(Stored records)
BEGIN

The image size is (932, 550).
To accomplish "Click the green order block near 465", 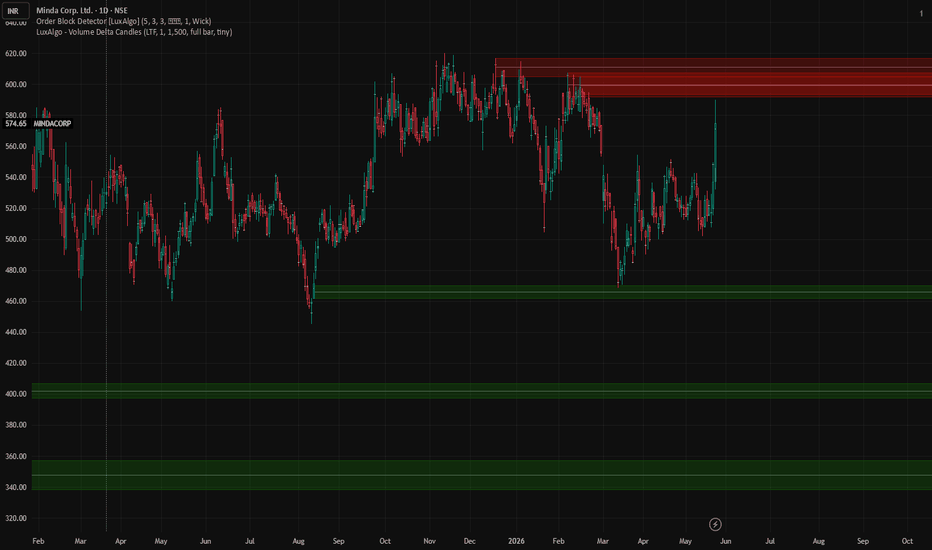I will click(x=622, y=292).
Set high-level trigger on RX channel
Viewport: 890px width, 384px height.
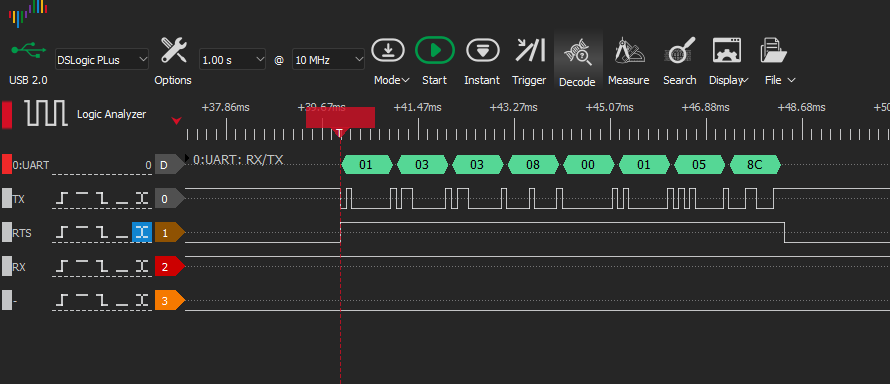83,265
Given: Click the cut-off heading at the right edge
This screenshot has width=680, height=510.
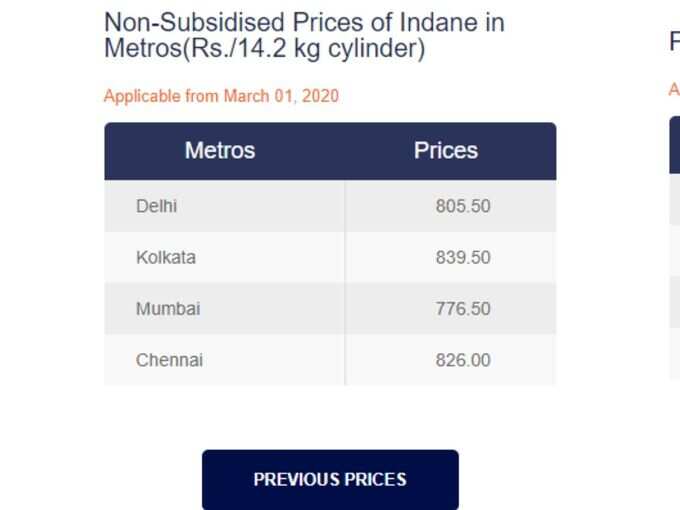Looking at the screenshot, I should coord(675,41).
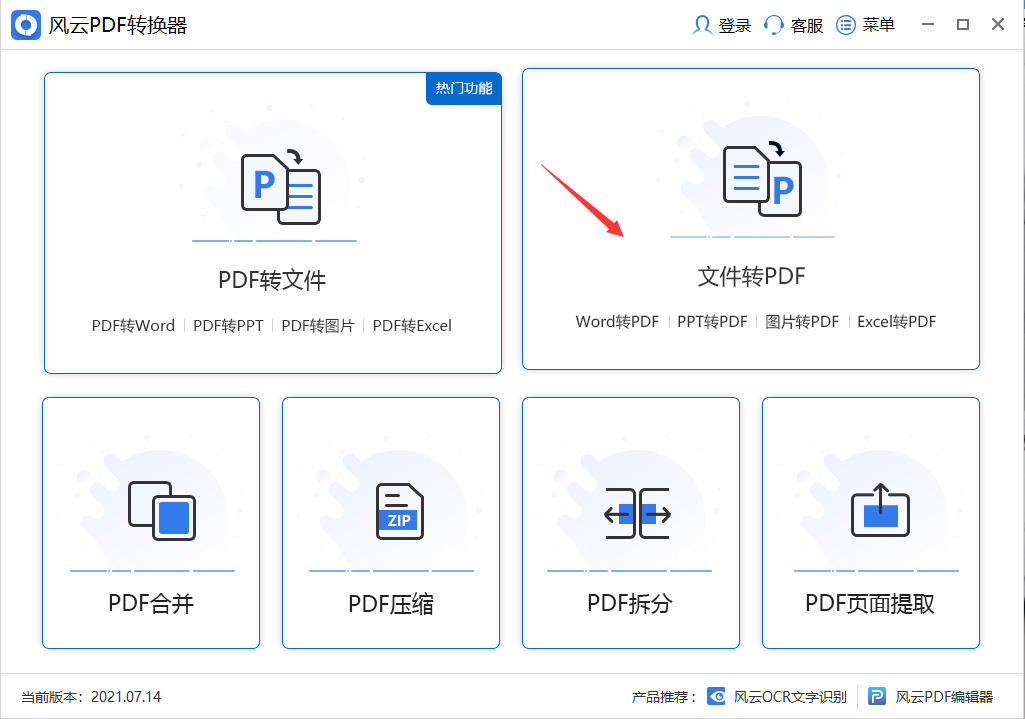Click the 风云PDF转换器 logo icon
1025x719 pixels.
[27, 24]
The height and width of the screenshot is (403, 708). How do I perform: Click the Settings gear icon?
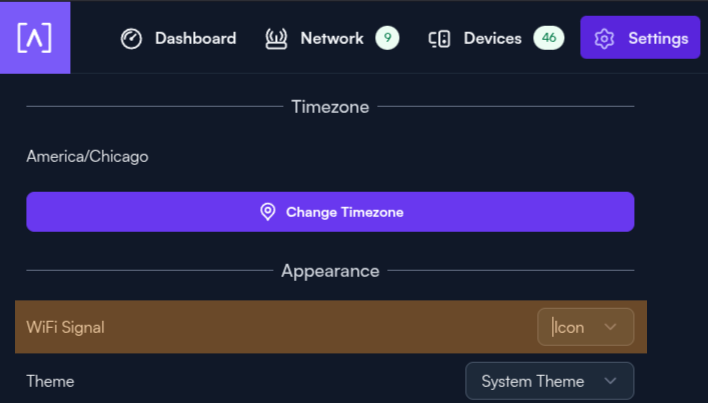coord(604,39)
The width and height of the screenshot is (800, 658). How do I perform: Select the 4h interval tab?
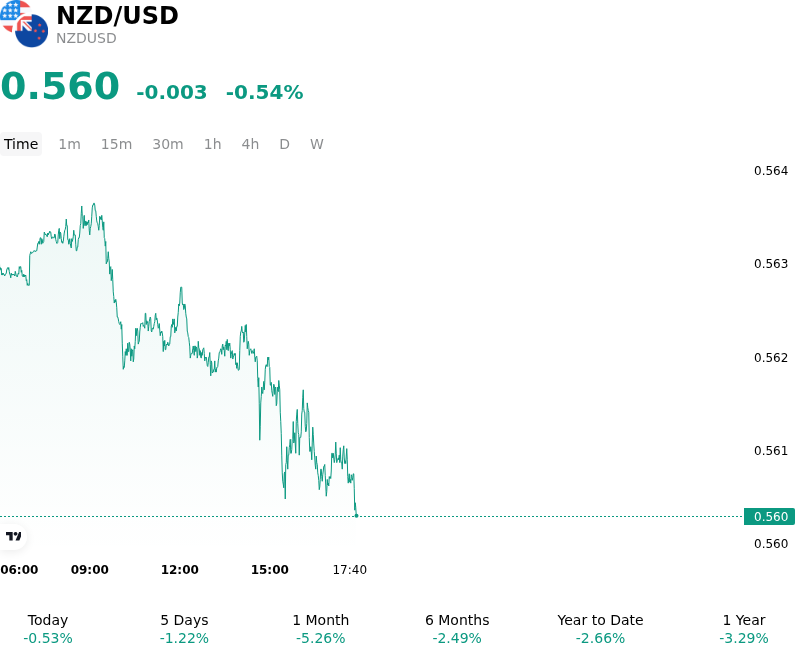point(250,144)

END

TASK: All lines from the one containing "Given: Click the" to the last line of the data above, both included, should be printed exactly, and the pictures should not appear.

EXERCISE ANSWER:
Given: Click the cut-off heading at the right edge
This screenshot has width=680, height=510.
Looking at the screenshot, I should coord(675,41).
Click the 风云PDF转换器 logo icon
1025x719 pixels.
[27, 24]
The height and width of the screenshot is (403, 708). How do I perform: Click the Settings gear icon?
coord(604,39)
The width and height of the screenshot is (800, 658). How do I perform: Select the 4h interval tab?
point(250,144)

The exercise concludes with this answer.